Published on: June 1, 2021

8 min read

GitLab's data migration process for Advanced Search

We needed a more streamlined data migration process for Advanced search. Here's what we did.

For some time now, GitLab has been working on enabling the Elasticsearch

integration on GitLab.com to allow as many GitLab.com users as possible access

to the Advanced Global Search

features. Last year, after enabling Advanced Search for all licensed customers on

GitLab.com we were thinking how to simplify the rollout of some Advanced Search

features that require changing the data in Elasticsearch.

(If you're interested in the lessons we learned on our road to Enabling

Elasticsearch for GitLab.com, you can read all about it.

The data migration process problem

Sometimes we need to change mappings of an index or backfill a field, and

reindexing everything from scratch or using Zero downtime reindexing

might seem like an obvious solution. However, this is not a scalable option for

big GitLab instances. GitLab.com is the largest known installation of GitLab and

as such has a lot of projects, code, issues, merge requests and other things that

need to be indexed. For example, at the moment our Elasticsearch cluster has

almost 1 billion documents in it. It would take many weeks or even months to

reindex everything and for all that time indexing would need to remain paused, therefore

search results would quickly become outdated.

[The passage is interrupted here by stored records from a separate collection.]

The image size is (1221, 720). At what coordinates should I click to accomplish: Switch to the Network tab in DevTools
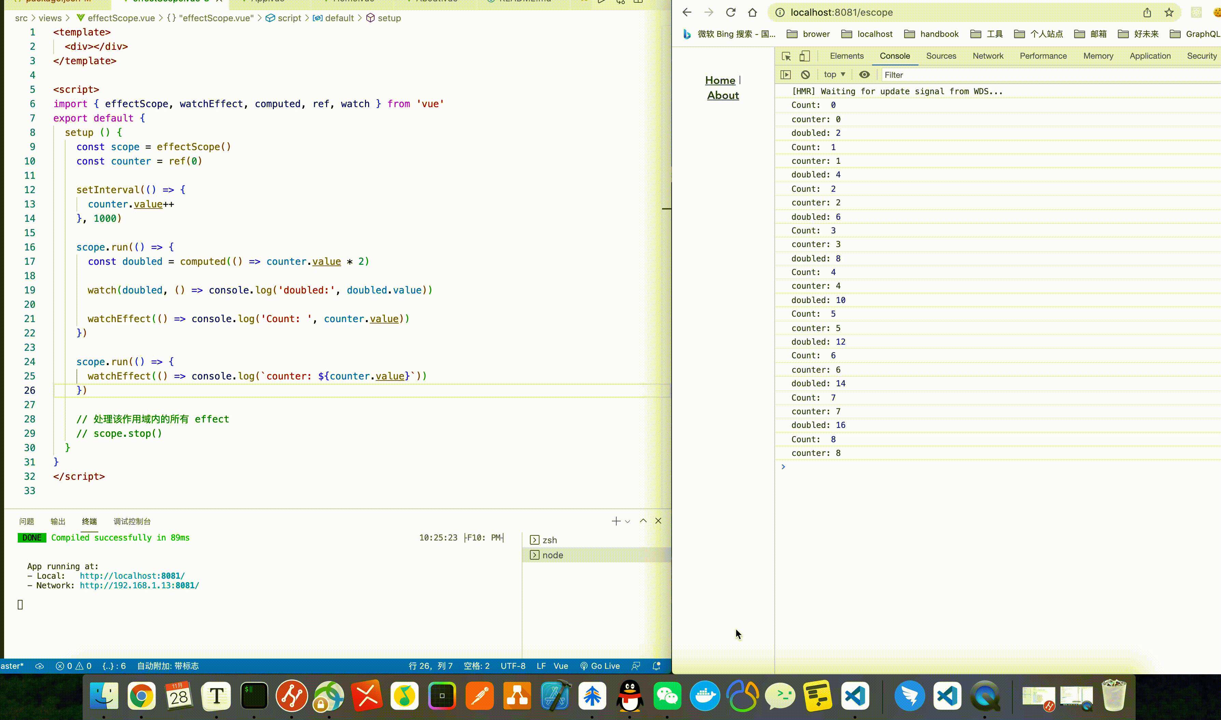[x=987, y=56]
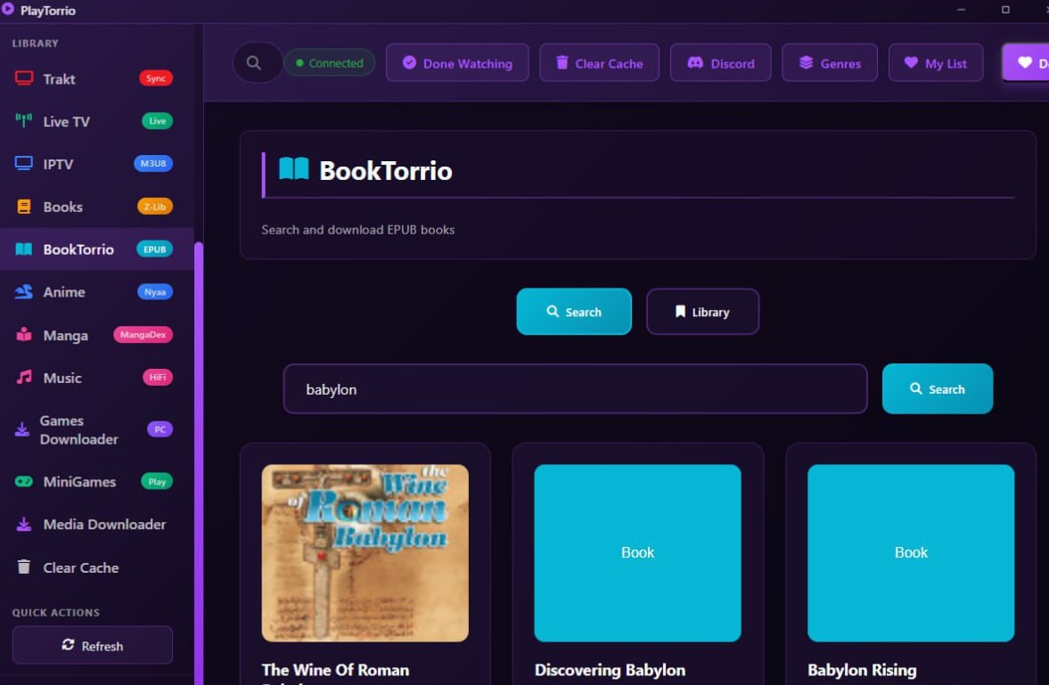This screenshot has height=685, width=1049.
Task: Switch to the Library tab
Action: pos(702,312)
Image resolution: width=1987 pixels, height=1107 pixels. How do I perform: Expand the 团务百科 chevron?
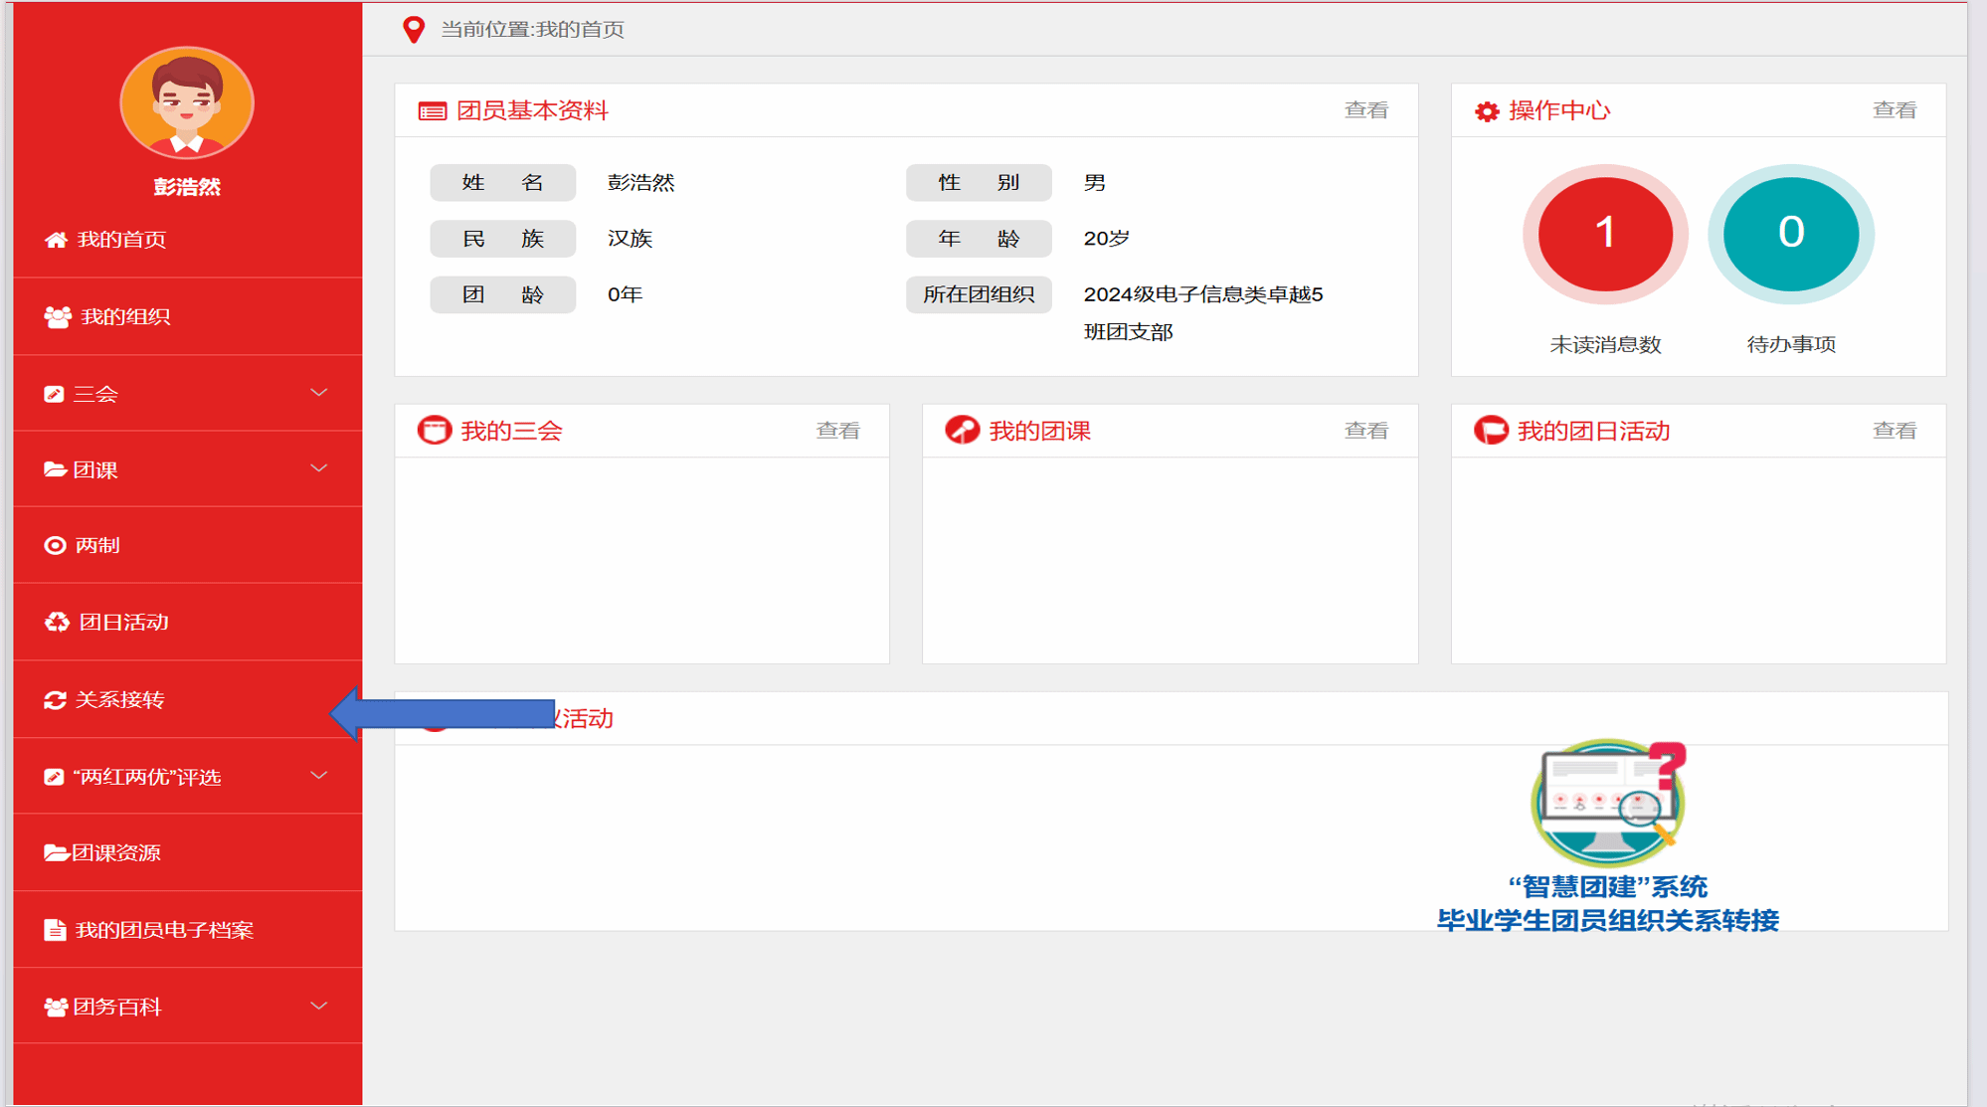click(x=319, y=1006)
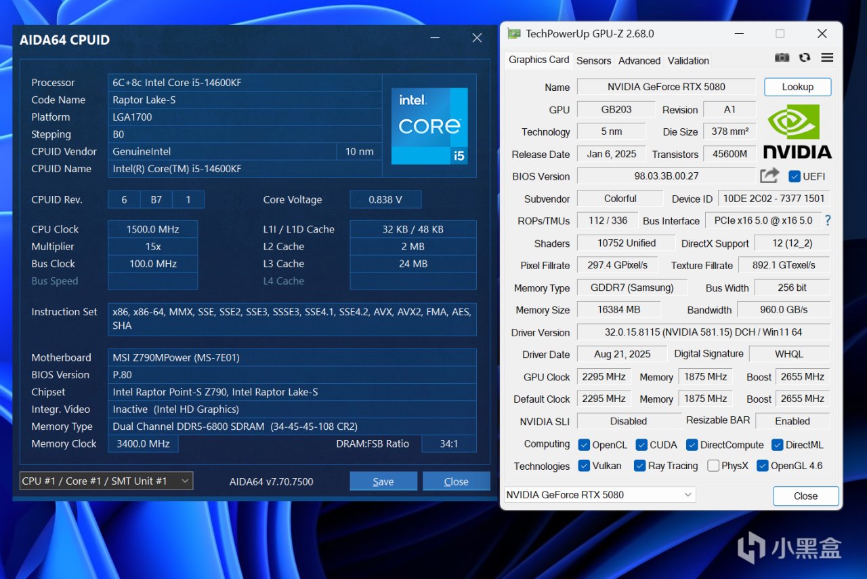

Original plan for multi-version support

Originally, we were planning to introduce multi-version support using an approach

that is fully reliant on GitLab to manage both indices, reading from the old one

and writing to both until the migration is finished. You can read more information at

!18254 and

&1769. As of writing this,

most of the code for this approach still exists in GitLab in a half-implemented form.

There were 2 primary concerns with this approach:

  1. Reindexing would require the GitLab application to read every single document

from the storage and send it to Elasticsearch again. Doing so

would put a big strain on different parts of the application, such as database,

Gitaly, and Sidekiq.

  1. Reindexing everything from GitLab to the cluster again may be very wasteful on

occasions where you only need to change a small part of the index. For example, if

we want to add epics to the index, it is very wasteful to reindex every document

in the index when we could very quickly just index all the epics. There are many

situations where we will be trying to perform some migration that can be done more

efficiently using a targeted approach (e.g. adding a new field to a document type

only requires reindexing all the documents that actually have that field).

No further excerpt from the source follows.